START Study material

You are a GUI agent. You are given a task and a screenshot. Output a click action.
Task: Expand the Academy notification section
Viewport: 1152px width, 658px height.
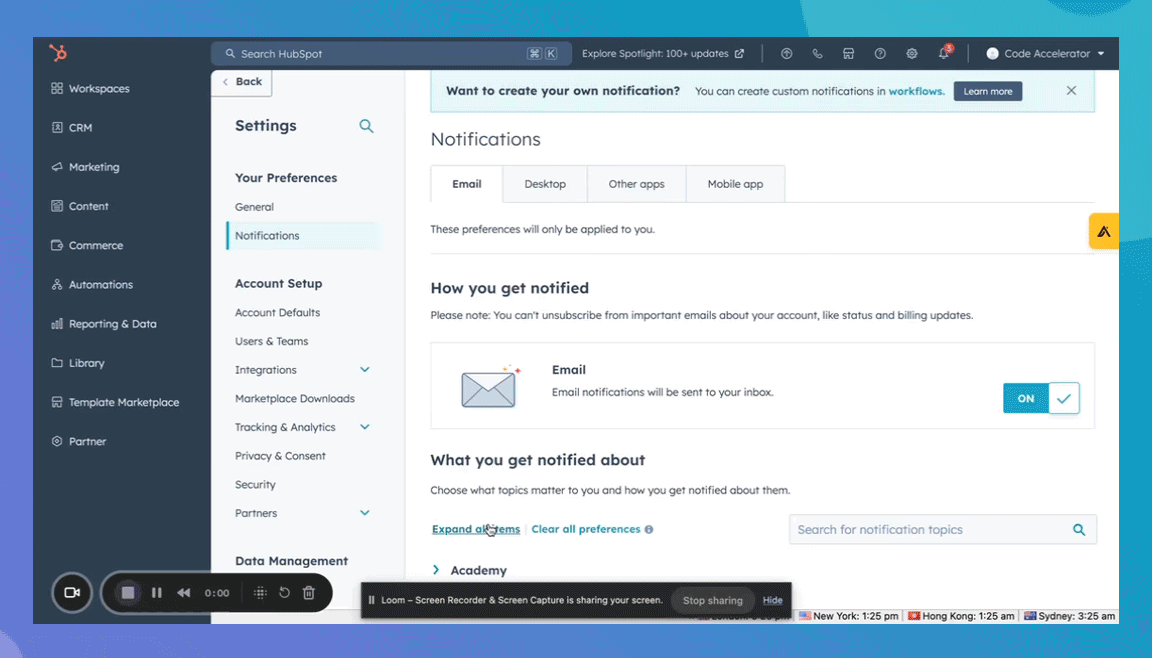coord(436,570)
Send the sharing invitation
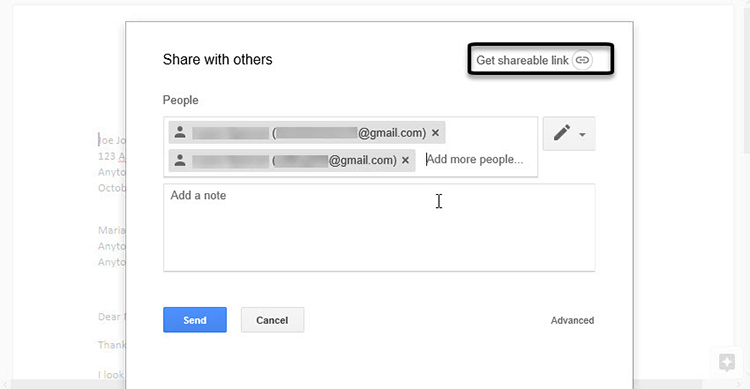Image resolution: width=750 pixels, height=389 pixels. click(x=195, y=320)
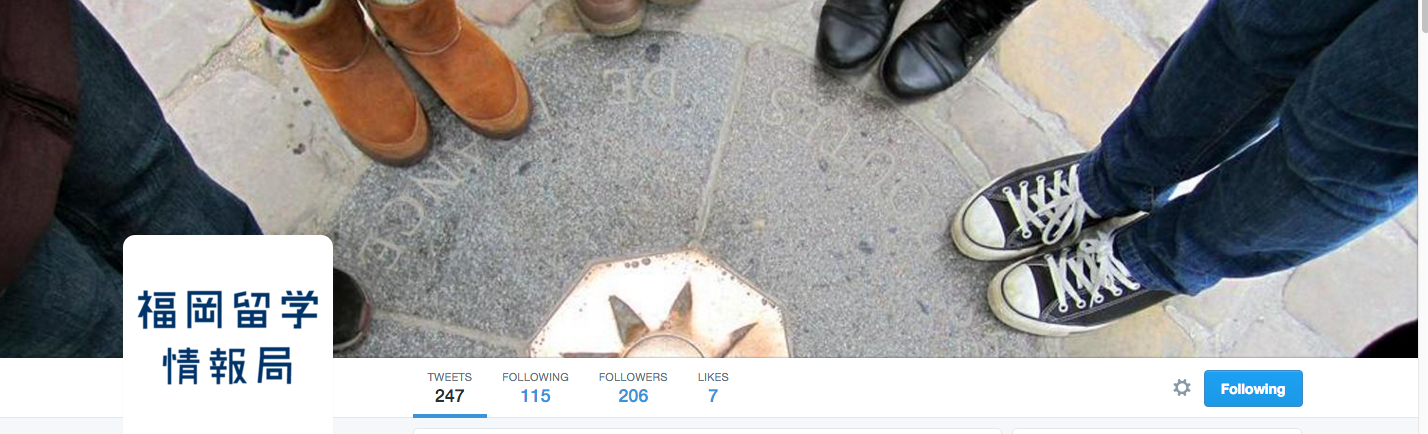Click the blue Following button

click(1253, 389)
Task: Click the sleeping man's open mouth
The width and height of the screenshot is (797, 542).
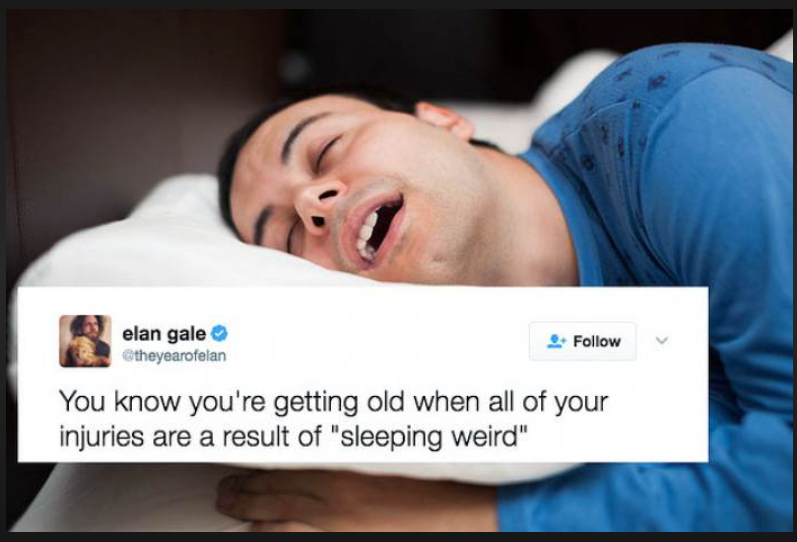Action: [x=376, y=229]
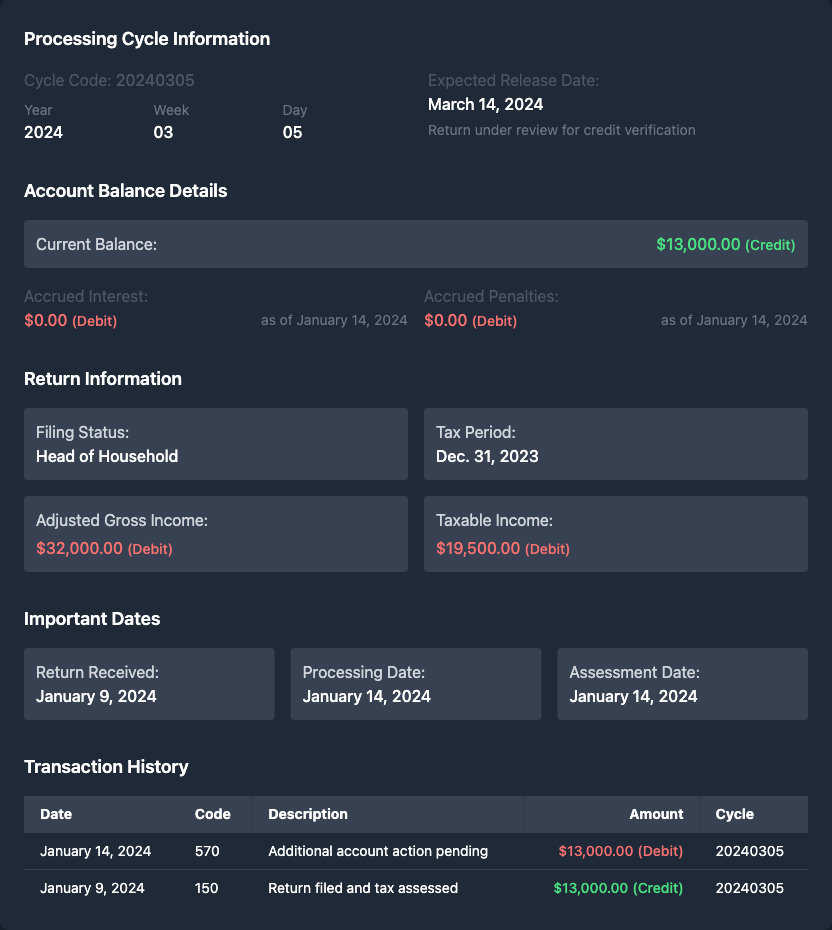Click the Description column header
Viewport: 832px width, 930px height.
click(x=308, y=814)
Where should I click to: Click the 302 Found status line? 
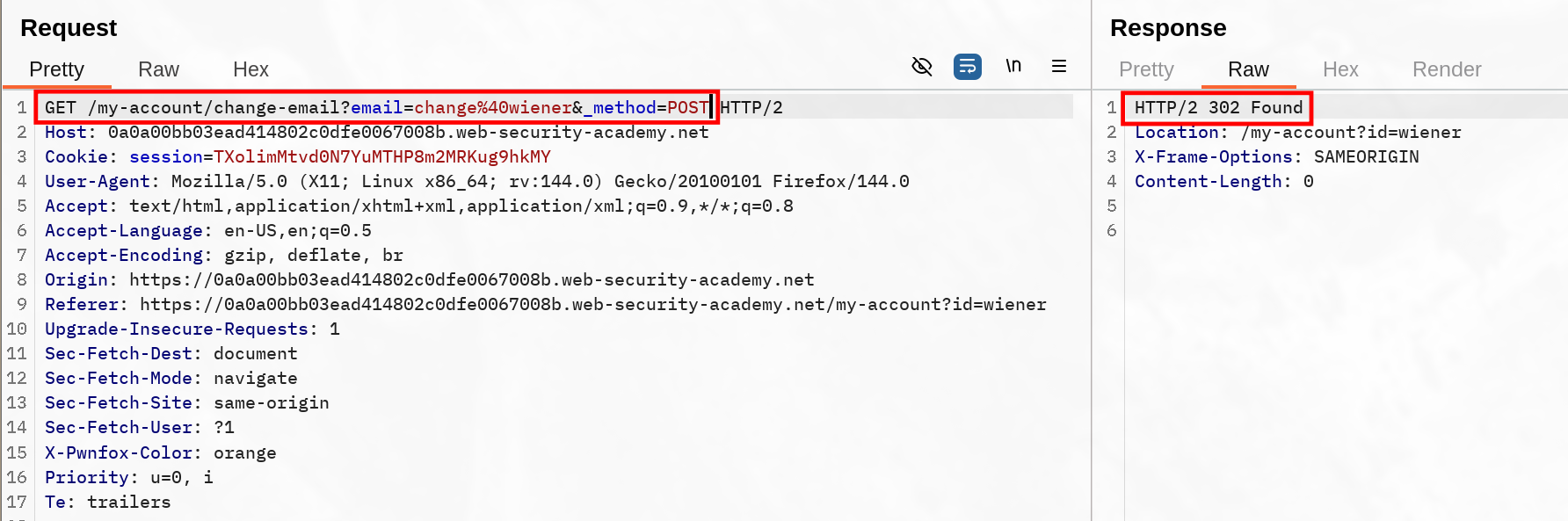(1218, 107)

END Study material
START Study material

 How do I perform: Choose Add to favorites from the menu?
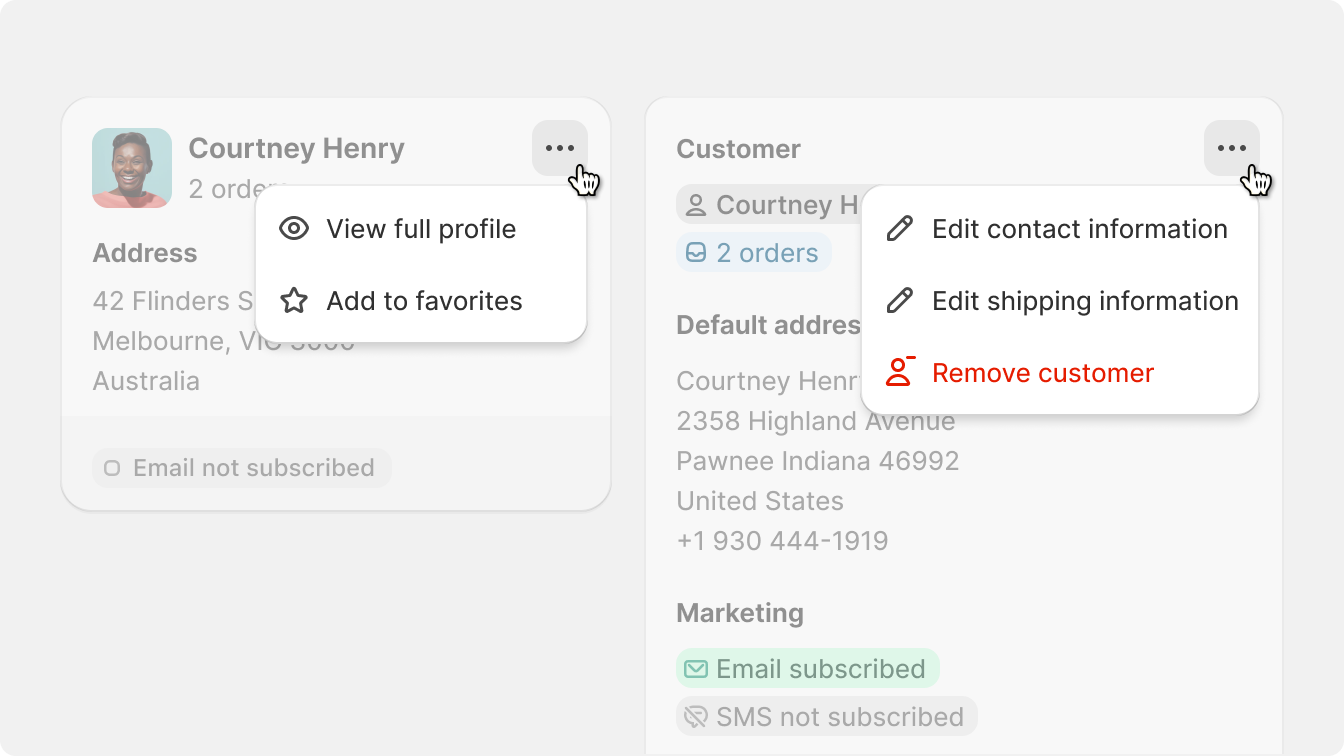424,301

END Study material
START Study material

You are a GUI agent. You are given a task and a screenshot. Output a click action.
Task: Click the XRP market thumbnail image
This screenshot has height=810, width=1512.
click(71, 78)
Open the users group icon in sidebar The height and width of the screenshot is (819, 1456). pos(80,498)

END Study material

Copy only this part of the entries above: the line with "This screenshot has height=810, width=1512.", the line with "Open the users", and the lines between, all exactly as written.

=== Response to the task ===
This screenshot has height=810, width=1512.
click(71, 78)
Open the users group icon in sidebar The height and width of the screenshot is (819, 1456). pos(80,498)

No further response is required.